This week’s words were:
shoe polish :: face :: copper :: rotten :: high altitude
Somewhere in the cavernous drawing-room, a clock pinged. Clara didn’t react. I wondered if she’d even heard it. Her hands remained still, crossed on her lap like a negation. Or, I thought, like an ‘X marks the spot.’
Another hour missing. Another hour has passed without word.
My eyes got lost in the room. Dust motes floated in the sunbeams streaming in through the tall windows. Outside, far below us, the slow, sleepy river threaded its way to the sea. All human life was wrapped in its coils. Father had taken great pains to build our house at such a high altitude, so that we could keep watch on those below.
He said ‘keep watch’ as though he really believed he was their guardian. I knew better.
I drew my gaze back inside and watched the burnished reflections dancing around the face of the barometer on the wall, resplendent in brass (which looked more like copper, I’d always thought) and mother-of-pearl. It hung right in the path of the evening sun. Father was obsessed with weather and kept a barometer, it seemed, in every room; we had more weather- than time-tellers in this house.
In the depths of my heart, I blamed him. If it hadn’t been for his crazed obsession… My breath caught, and I realised I was trembling. I settled myself more firmly in my chair. I gripped my left hand with my right, running my finger over my bright wedding ring as a reminder to myself that I must keep still. I must be strong. My thoughts must not be allowed to run wild.
‘Do you think they will go rotten?’ asked Clara, suddenly. Her voice was like a scream in a dark room, and I jumped at the sound of it, shocked out of the privacy of my own thoughts. Clara had not spoken for some days now, but I had not been permitted to call for Dr. Wesley. ‘An unseemly business,’ I was told, when I inquired. ‘No doctors here. Not now.’
I gathered my wits enough to reply. I trained my eyes upon her, but her own focus was lost somewhere in the view outside the window.
‘I beg your pardon, Clara?’
‘Rotten,’ she repeated. ‘Do you think they’ll go rotten? In the cold. Perhaps they’ll freeze instead, and be preserved.’ She turned her head and flicked her gaze towards me. I felt the weight of her stare like a naked blade.
‘I… I’m sure I don’t know what you mean…’ I began, even though I did. I knew very well. I gripped my left hand again, and my ring, so new and still uncomfortable, burst out against the bones of my fingers.
‘Do not insult me!

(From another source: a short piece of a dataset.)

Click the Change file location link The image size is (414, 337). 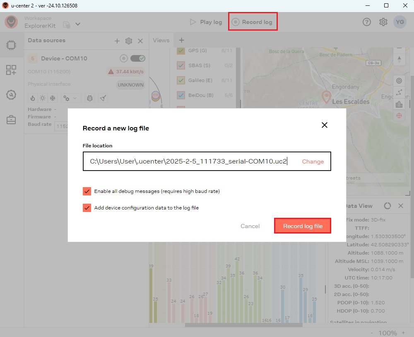coord(313,161)
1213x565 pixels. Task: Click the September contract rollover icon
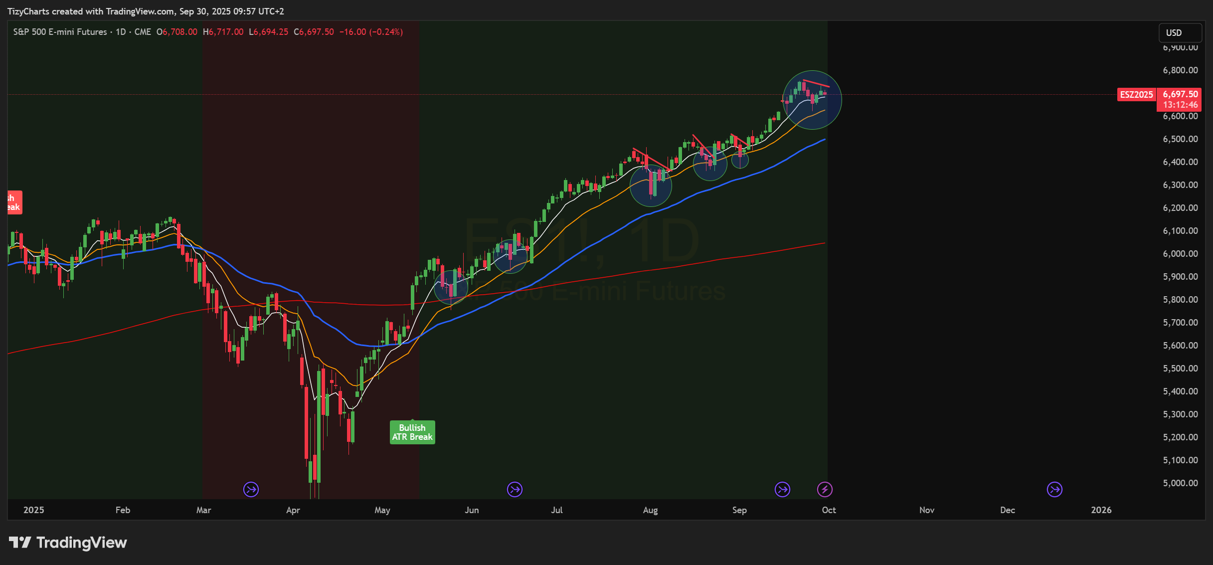(x=782, y=489)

Do not!’ I felt her words, issued through her gritted teeth, like the gentle brush of a stinging nettle against my skin. Her eyes were wide. Her hair was beginning to slip loose on one side. She leaned forward on the arm of her chair, rising slightly from her seat. She reminded me of a hunted fox.
‘But, my dear, we do not know if they have been lost!’ I tried to say. I could not fully form the word ‘lost’, because I could not bear it.
‘It has been three months, Elizabeth. Three months, with no word. They are at the Pole, I know; it is difficult to get a message through. That I also know. But three months is too long.’ Her chest heaved with her heavy breaths, and she flopped gracelessly back into her chair again. ‘It is too long. They are gone.’
A delicate, chiming melody began as the clock reached the hour. I was overcome with the memory of my brother as a child singing a lilting tune, based on these same notes. My brother, now a man, a married man, a father to Clara’s daughter. Then, my mind strayed to the face of my own husband, his best friend, his companion in all things.
Including, it would seem, in death.
‘Do you remember their jokes as Neville packed their valises, Elizabeth,’ said Clara, almost laughing. ‘Do you recall their insistence on bringing cufflinks and shaving mirrors and shoe polish – to the Pole! – as though they were going to see His Majesty! As though they had anything to brush up for!’ She shook her head, her face sinking into her hands. ‘As though they would be dressing for dinner while they searched for your father’s ridiculous essence…’ The rest of her words were lost in a fit of sobbing. I leapt from my chair and crossed the floor that lay between us in three quick steps, despite my belly.
‘Do not give up hope, my dear,’ I whispered into her ear. Her body shook with grief. ‘All is not lost. Not yet.’ I gathered her into an embrace, and she wept in the hollow of my neck like a child against her mother’s bosom.
It was at just that point that the bell jangled in the hallway.
Through the drawing-room door, I watched as Father pushed a serving girl out of his way, racing to answer the summons in person. Clara sat up, her hair askew and her face puffy, her breath coming in hiccups. Father’s voice, speaking to our caller, was low and private and official. He used that particular tone, the respectful, deferential one he customarily used when speaking with the Minister Optimal himself. I did not know if that was a good sign, or a bad one.
Clara held her breath. I held mine.
When Father appeared in the doorway and faced us, his eyes told me all I needed to know.